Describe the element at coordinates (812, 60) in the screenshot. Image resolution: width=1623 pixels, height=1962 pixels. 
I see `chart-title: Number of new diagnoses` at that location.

+ + +

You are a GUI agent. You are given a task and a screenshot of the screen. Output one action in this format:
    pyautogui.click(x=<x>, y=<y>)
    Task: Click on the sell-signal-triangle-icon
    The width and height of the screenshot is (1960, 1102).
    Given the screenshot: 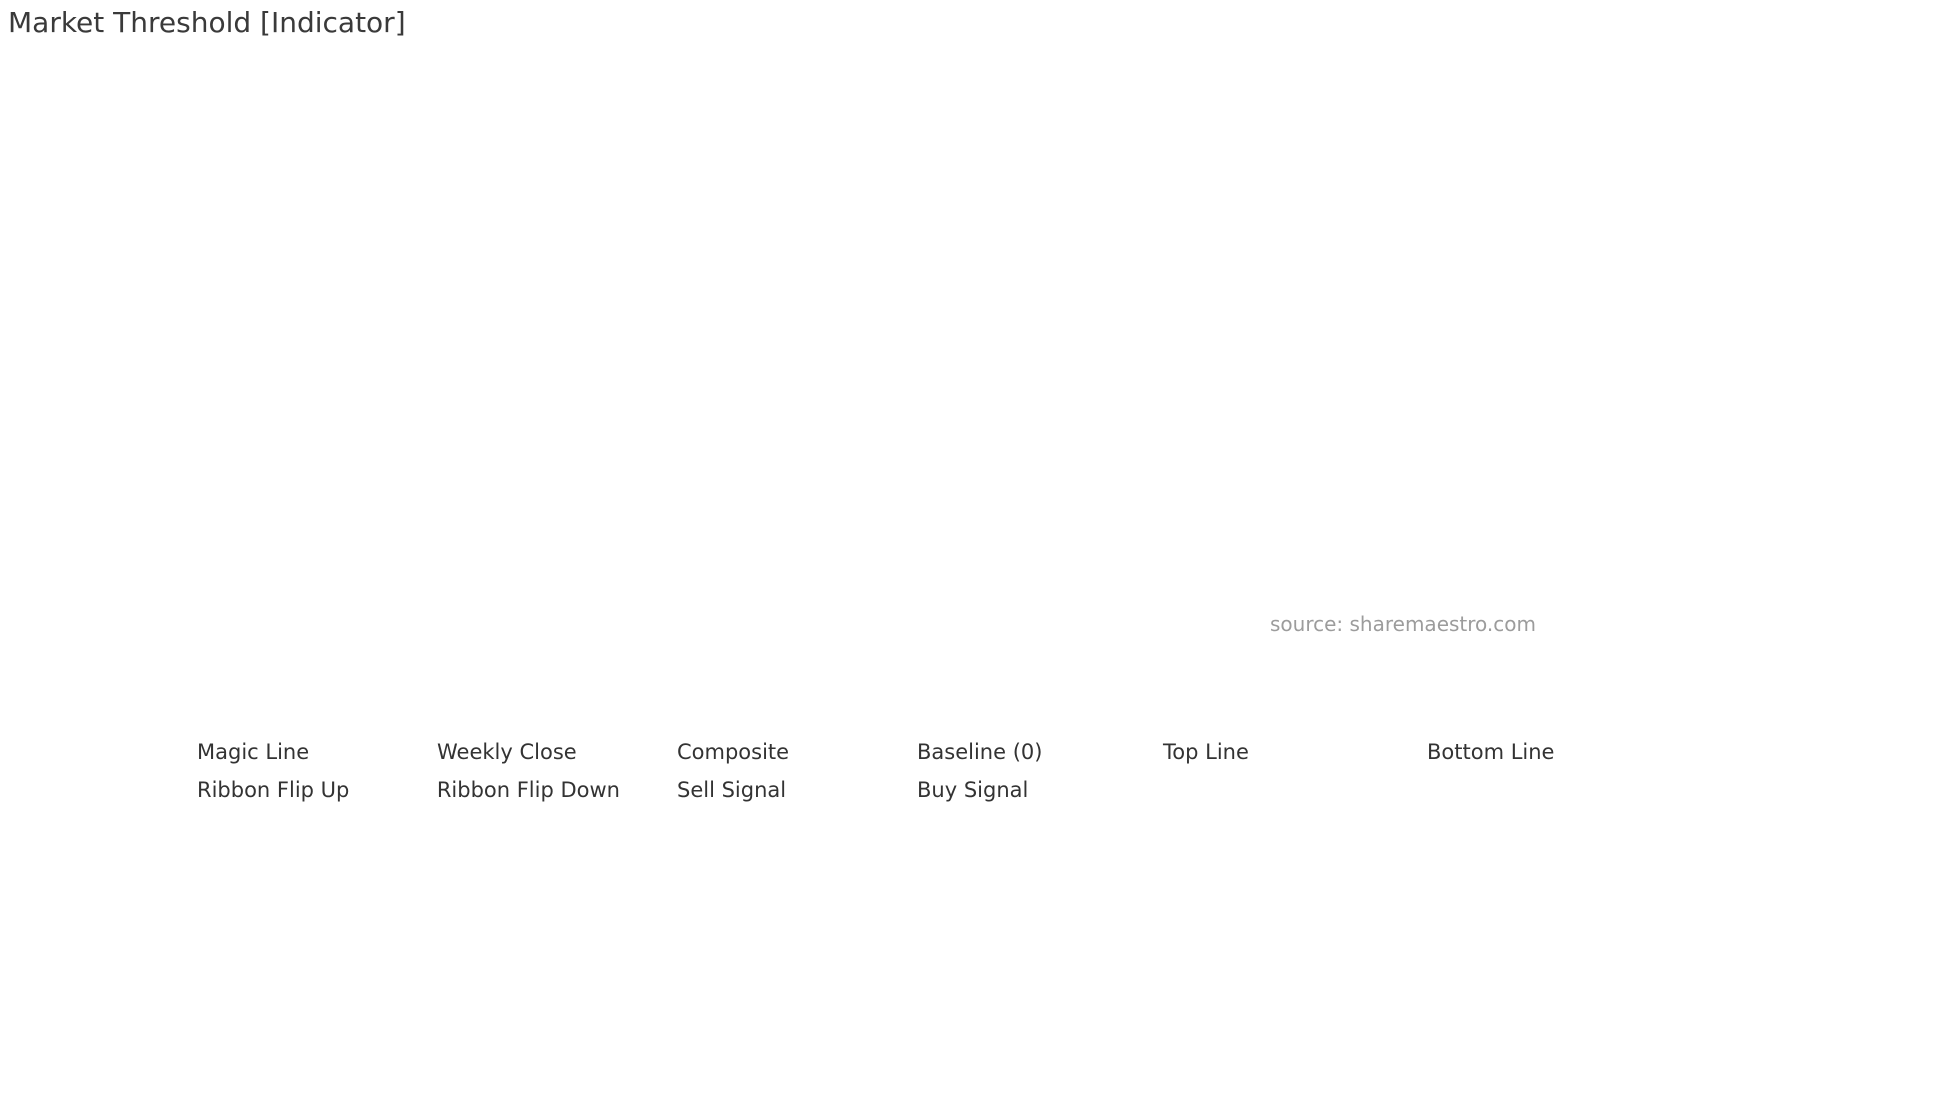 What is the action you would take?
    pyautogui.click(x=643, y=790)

+ + +

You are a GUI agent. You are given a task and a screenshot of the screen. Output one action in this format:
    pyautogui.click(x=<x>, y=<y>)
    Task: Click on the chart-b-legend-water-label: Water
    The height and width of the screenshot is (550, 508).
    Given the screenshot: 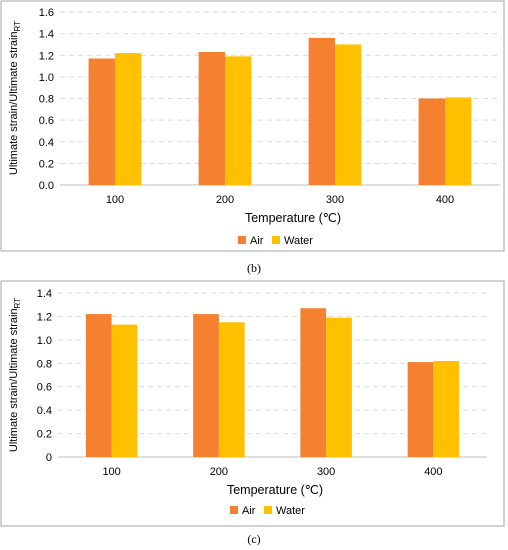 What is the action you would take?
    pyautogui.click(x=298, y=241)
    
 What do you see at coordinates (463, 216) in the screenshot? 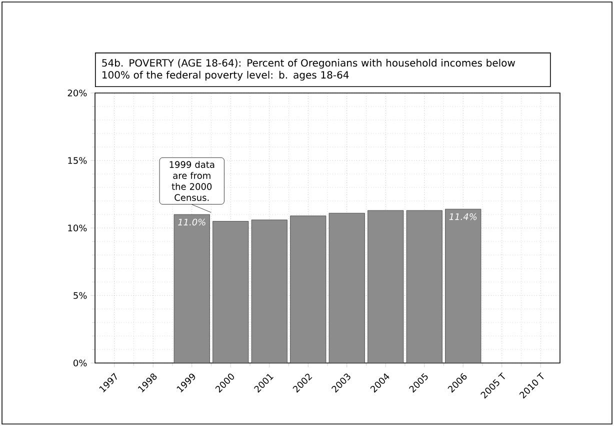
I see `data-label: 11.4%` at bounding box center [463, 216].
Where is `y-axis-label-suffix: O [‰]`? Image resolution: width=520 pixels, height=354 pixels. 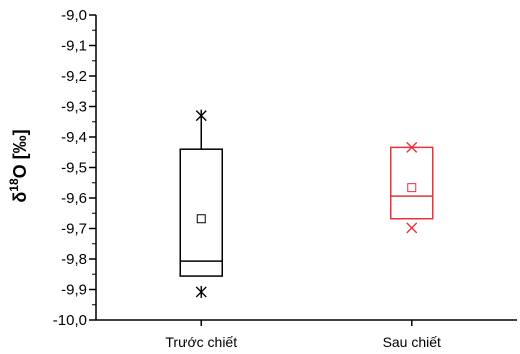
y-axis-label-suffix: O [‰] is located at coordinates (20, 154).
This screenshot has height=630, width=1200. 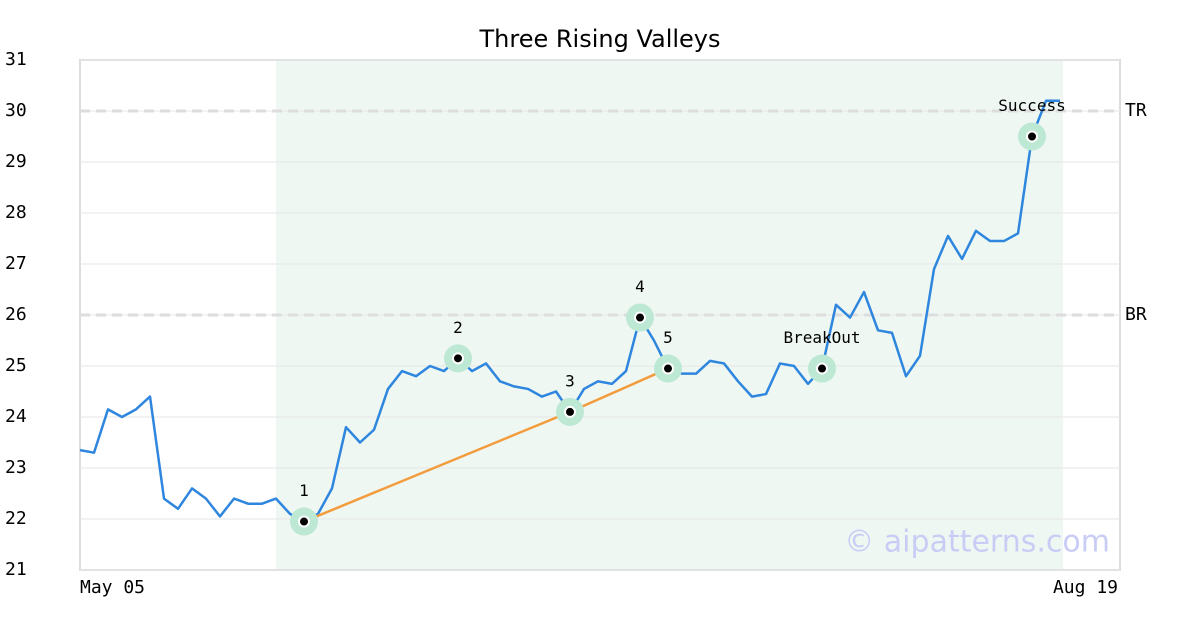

+ + +

TASK DIRECTIONS:
Convert the records, starting with the line that contains "Describe the element" and going on through the line that contains "at that location.", into a JSON list of strings with one string per line and no blank lines.

RESPONSE TO THIS EXERCISE:
[
  "Describe the element at coordinates (812, 60) in the screenshot. Image resolution: width=1623 pixels, height=1962 pixels. ",
  "I see `chart-title: Number of new diagnoses` at that location."
]